The Murray Financial System Inquiry suggested that the Global Financial Crisis highlighted the strong role that the large pool of superannuation capital had in its “unleveraged capacity” in providing assistance and stability to the capital markets and broader economy at a time of high stress. The Inquiry goes on to say that the sharp increase in leverage in the superannuation system, although still low in the overall value of superannuation, if continued at this accelerating rate will reduce the superannuation systems capacity to be that stabalising influence in the next financial crisis. As a result the Murray inquiry into the Financial System recommends that future borrowings should not be allowed in superannuation.
It also goes on to say that the risk of borrowings in superannuation and particularly in Self Managed Superannuation funds passes the risk of the strategies back onto the community as if the leveraged investments do not perform as they should in superannuation funds then the obligations falls to the taxpayer to fund the investor by way of age pension benefits and that is not fair to the community at large.

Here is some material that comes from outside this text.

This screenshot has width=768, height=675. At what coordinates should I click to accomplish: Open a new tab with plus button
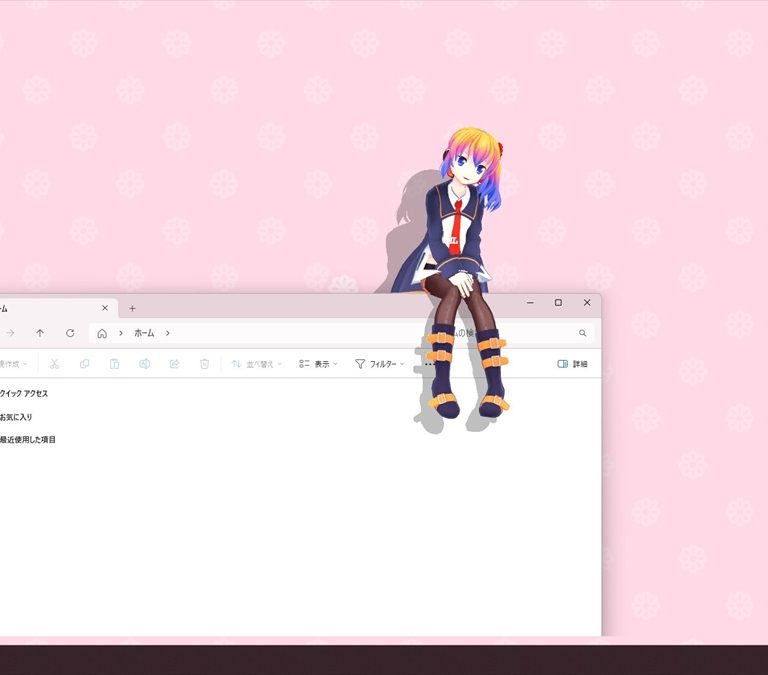(132, 308)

Following the GFC you dont have to go to far to find someone that borrowed money to invest in an asset that has lost 50 or 60% of its value or more and the problem they have is the debt is still there needing to be repaid. The recommendations from the Financial Services Inquiry will not stop people investing in assets that lose some or all of their money however in the future after an investment has performed poorly you wont have to repay a loan as well.
It is important to note that there has not been large leveraged losses in the superannuation system to date and this is a recommendation designed to take away that risk before it becomes an issue. Eg prevention is better than cure.